Graham Reid | | <1 min read
Americana singer-songwriter Jimmy LaFave has one of those classic, heartbroken, world-beaten, minor key and slightly weary voices which holds considerable appeal.
Except he deploys it on just about every song, so you can experience a kind of emotional burn-out . . . all the while appreciating just how moving he can be. Slow and selective listening is therefore advised.
He's appeared at Elsewhere a couple of times previously and been recommended because on each album he has steadily broadened his musical palette, the songs sounding more fully rounded and he can call on some stellar friends from around Austin.
This time with a full band, almost a dozen excellent originals, as always a Dylan cover (a chiming country-folk-rock Queen Jane Approximately) and the well-chosen Neil Young's Journey Through the Past, he impresses again.

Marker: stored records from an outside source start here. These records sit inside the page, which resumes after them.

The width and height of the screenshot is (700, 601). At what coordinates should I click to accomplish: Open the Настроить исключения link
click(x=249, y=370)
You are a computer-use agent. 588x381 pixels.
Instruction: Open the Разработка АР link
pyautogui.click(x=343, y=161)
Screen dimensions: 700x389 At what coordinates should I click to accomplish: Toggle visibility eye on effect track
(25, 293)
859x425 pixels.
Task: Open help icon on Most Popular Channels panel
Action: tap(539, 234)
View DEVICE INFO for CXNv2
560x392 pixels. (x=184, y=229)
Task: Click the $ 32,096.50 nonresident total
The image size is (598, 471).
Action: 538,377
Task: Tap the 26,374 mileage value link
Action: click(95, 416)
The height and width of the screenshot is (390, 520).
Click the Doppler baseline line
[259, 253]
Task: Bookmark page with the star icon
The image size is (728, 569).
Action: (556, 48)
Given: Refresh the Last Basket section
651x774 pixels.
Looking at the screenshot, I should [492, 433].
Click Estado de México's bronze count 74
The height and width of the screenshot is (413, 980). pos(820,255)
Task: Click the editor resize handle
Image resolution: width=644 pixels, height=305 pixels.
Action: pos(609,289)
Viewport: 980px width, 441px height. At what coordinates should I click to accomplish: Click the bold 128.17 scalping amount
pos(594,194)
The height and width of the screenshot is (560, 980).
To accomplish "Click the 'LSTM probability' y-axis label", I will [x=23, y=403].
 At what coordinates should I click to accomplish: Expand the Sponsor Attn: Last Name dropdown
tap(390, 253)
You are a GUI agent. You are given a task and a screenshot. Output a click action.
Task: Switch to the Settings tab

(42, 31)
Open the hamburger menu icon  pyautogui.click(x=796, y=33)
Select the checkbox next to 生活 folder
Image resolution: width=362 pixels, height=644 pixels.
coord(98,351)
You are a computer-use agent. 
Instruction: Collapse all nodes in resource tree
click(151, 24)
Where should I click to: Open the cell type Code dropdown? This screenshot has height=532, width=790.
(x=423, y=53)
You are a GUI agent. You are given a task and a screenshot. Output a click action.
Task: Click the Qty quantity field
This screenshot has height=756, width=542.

Essentially for all the same reasons that he always has.
Lachrymose fiddle, heartaching organ, a small string section (viola and cello alongside violin), gently twanging country guitar . . .
And that distinctive voice everywhere singing of the many and various states of a wounded heart.
This, as do most of his albums, peters out just a little in places . . . but we can only repeat what we said once previously: If you haven't heard him, you deserve to.
Needless to say, when he sings a song entitled Smile, it isn't . . . well, let's just say he doesn't do chipper.